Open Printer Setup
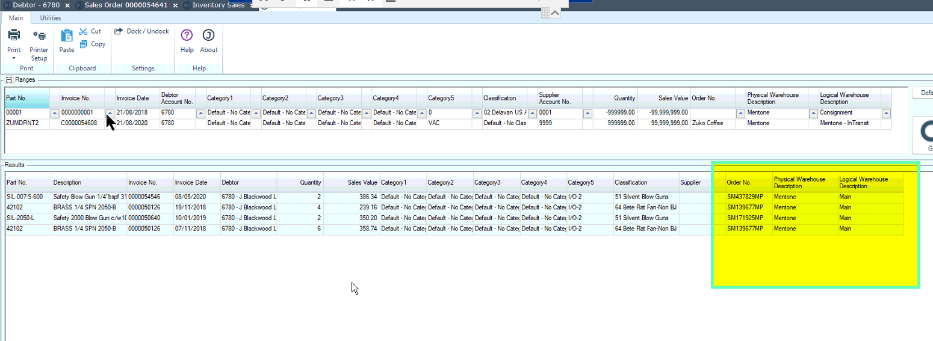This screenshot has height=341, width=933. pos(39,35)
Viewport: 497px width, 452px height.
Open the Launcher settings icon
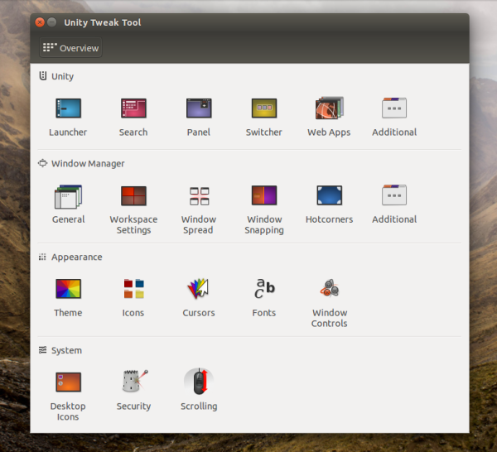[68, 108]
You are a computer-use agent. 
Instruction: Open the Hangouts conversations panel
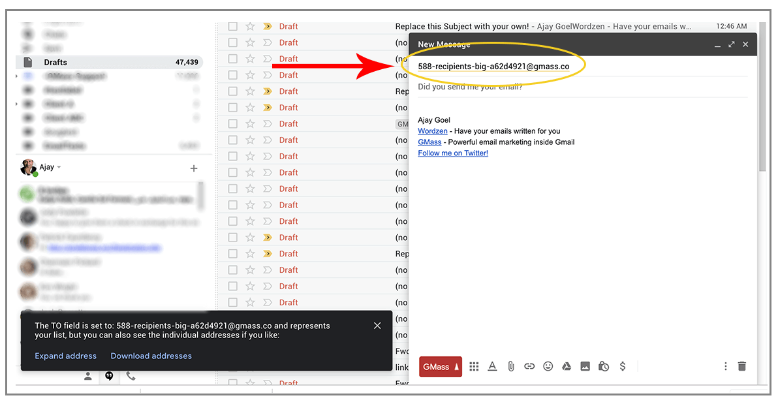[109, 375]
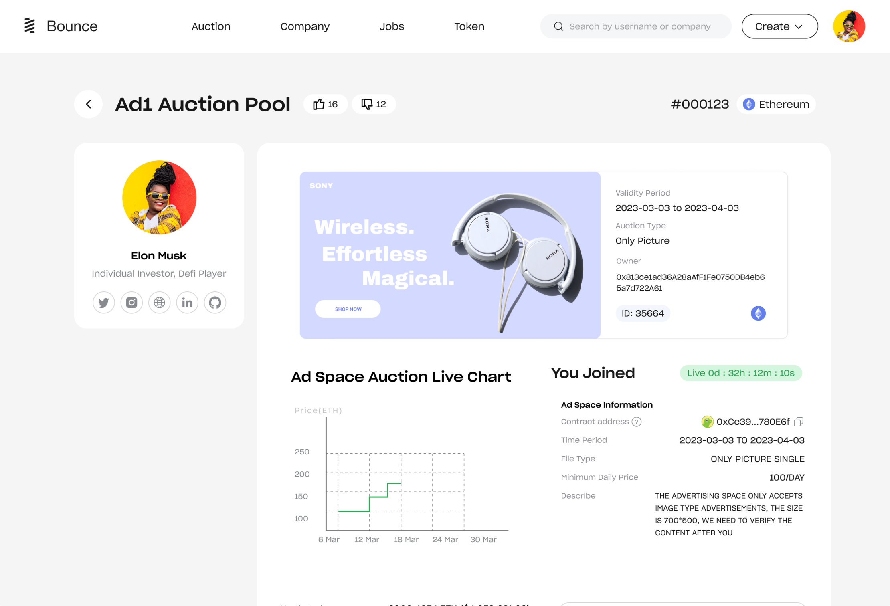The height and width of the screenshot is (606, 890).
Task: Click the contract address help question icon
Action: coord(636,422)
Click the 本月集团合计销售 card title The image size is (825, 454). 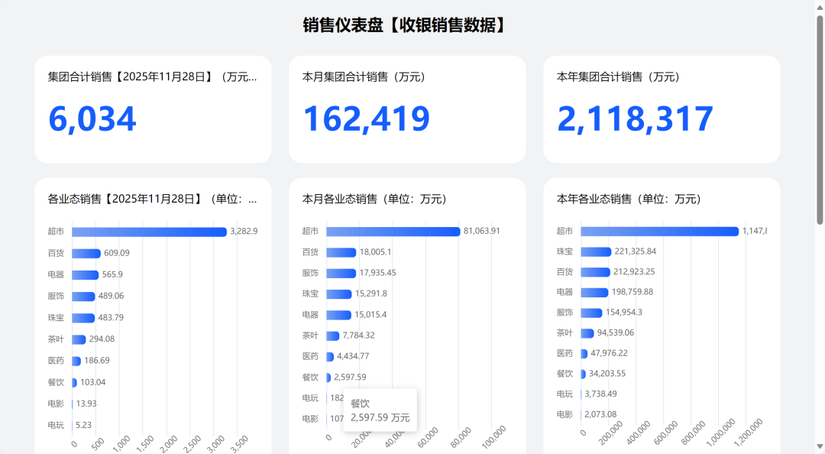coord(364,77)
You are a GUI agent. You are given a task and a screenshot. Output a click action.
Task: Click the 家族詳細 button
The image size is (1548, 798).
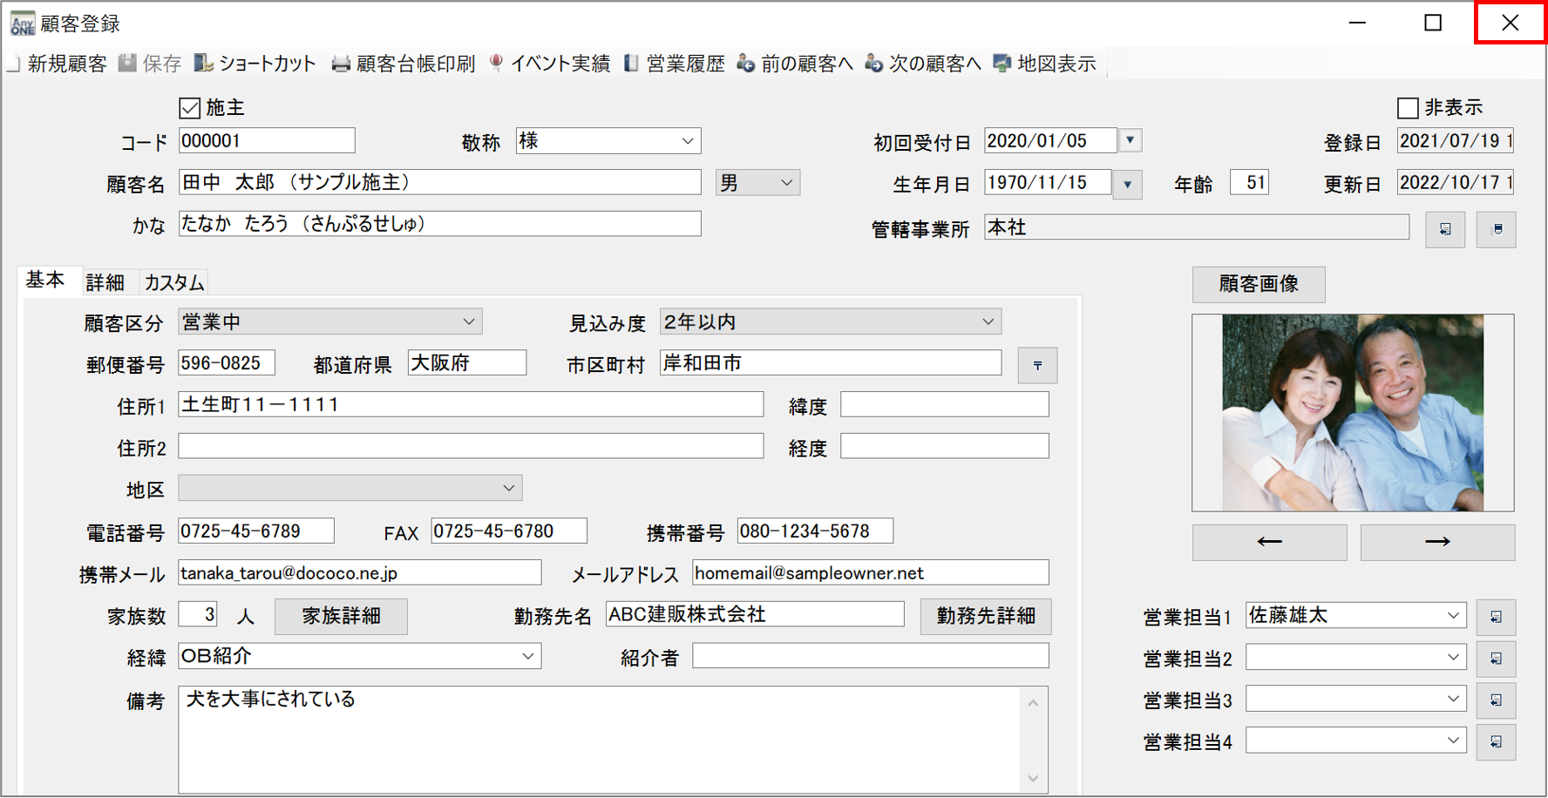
----------
Your instructions:
Pictures stay out. Transcribe the lines from the start of the entries above through the line with "You are a computer-use agent.", exactly.

Solution for this task:
Open Printer Setup
This screenshot has height=341, width=933. pos(39,35)
Viewport: 497px width, 452px height.
Open the Launcher settings icon
[68, 108]
You are a computer-use agent. 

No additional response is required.